Objective: The objective of the study was to test the hypothesis that single nucleotide polymorphisms (SNPs) in SDC3 are associated with obesity in the Korean population.

Design/Setting/Subjects: We conducted a population-based cohort study consisting of 229 control and 245 study subjects and a second independent study consisting of 192 control and 115 study subjects.

Main Outcome Measurement: Body mass index (BMI) was measured.
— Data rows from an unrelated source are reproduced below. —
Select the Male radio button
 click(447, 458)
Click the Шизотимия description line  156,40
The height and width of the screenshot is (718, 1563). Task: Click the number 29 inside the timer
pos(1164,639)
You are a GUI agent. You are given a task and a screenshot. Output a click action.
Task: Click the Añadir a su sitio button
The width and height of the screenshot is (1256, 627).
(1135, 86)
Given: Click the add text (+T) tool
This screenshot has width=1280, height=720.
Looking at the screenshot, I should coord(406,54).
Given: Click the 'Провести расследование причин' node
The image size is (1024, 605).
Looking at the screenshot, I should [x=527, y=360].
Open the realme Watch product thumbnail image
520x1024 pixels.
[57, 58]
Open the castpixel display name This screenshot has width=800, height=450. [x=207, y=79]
Results: First, Sdc3 mRNA expression in the brain of ob/ob mice was profoundly increased, compared with control mice. Next, all three nonsynonymous SNPs [T271I (rs2282440, C>T), D245N (rs4949184, C>T), and V150I (rs2491132, C>T)] in the SDC3 gene in control female subjects (BMI < 23, n = 229) and obese female subjects (BMI > 30, n = 245) were genotyped. We demonstrated the presence of clear ethnic differences in three nonsynonymous SDC3 SNPs among African-Americans, Chinese, Europeans, and Koreans. Of three SNPs in SDC3, rs4949184 was not associated with obesity and the other two SNPs (rs2282440 and rs2491132) were strongly associated with obesity (P < 0.0001), and the results were confirmed in the second independent study group. Haplotype analysis also revealed strong association with obesity (² = 76.92, P < 0.000001).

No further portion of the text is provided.